▸ WHAT THIS TASK INVOLVES: As an exercise in exact copying, transcribe the lines below from the one holding "This screenshot has height=737, width=1506." through the last, with both ends included and pictures left out.
####################
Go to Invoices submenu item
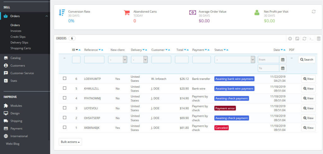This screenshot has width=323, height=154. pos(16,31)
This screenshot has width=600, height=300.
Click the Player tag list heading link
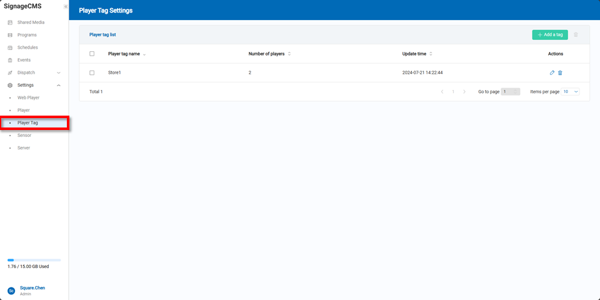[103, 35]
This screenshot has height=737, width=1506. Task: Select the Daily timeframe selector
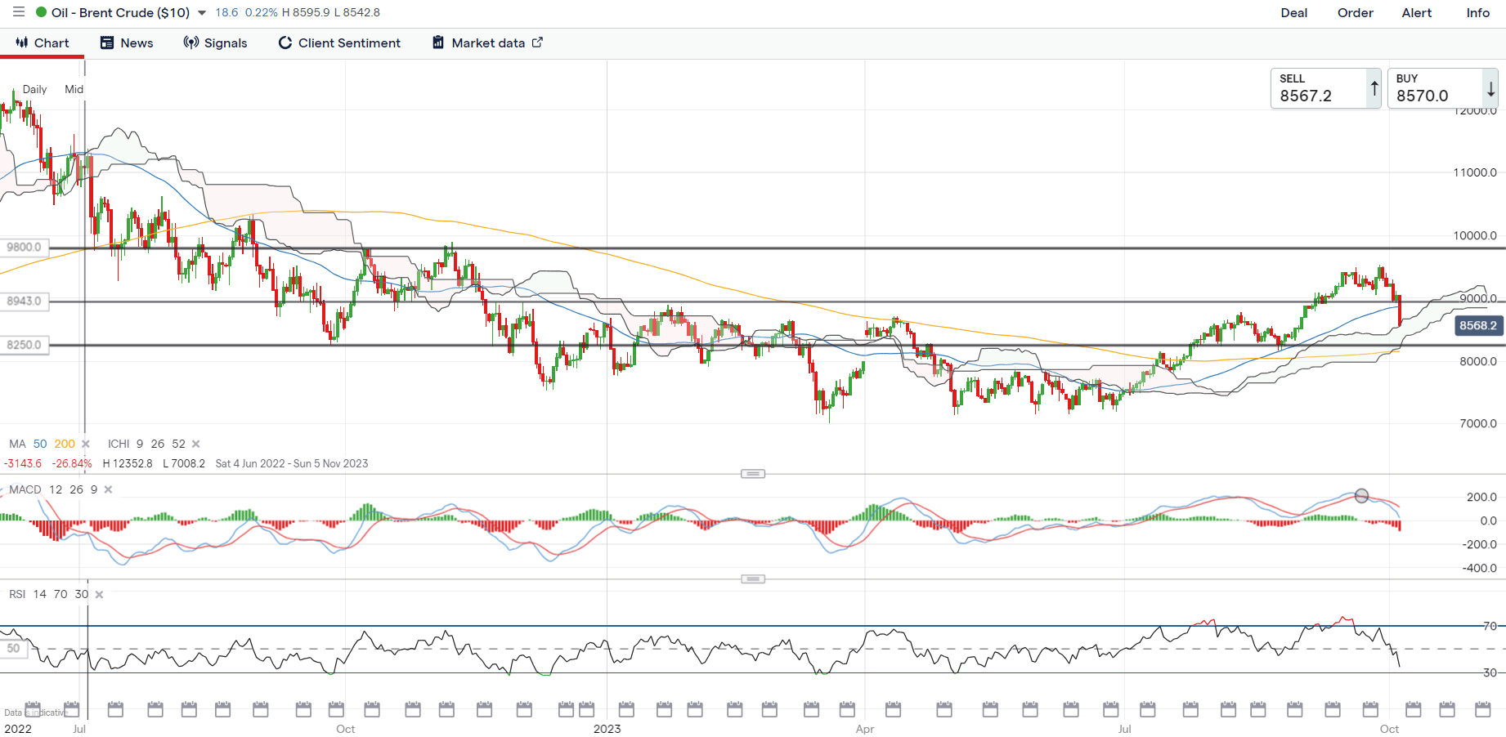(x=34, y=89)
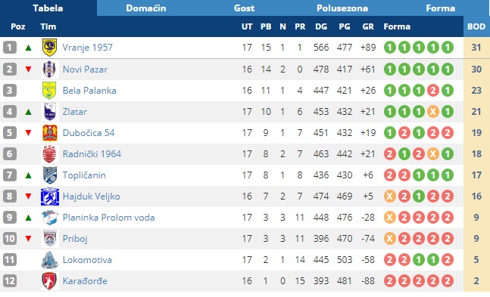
####################
▸ RESPONSE TO THIS TASK:
This screenshot has height=737, width=1506. Task: Select the Daily timeframe selector
(x=34, y=89)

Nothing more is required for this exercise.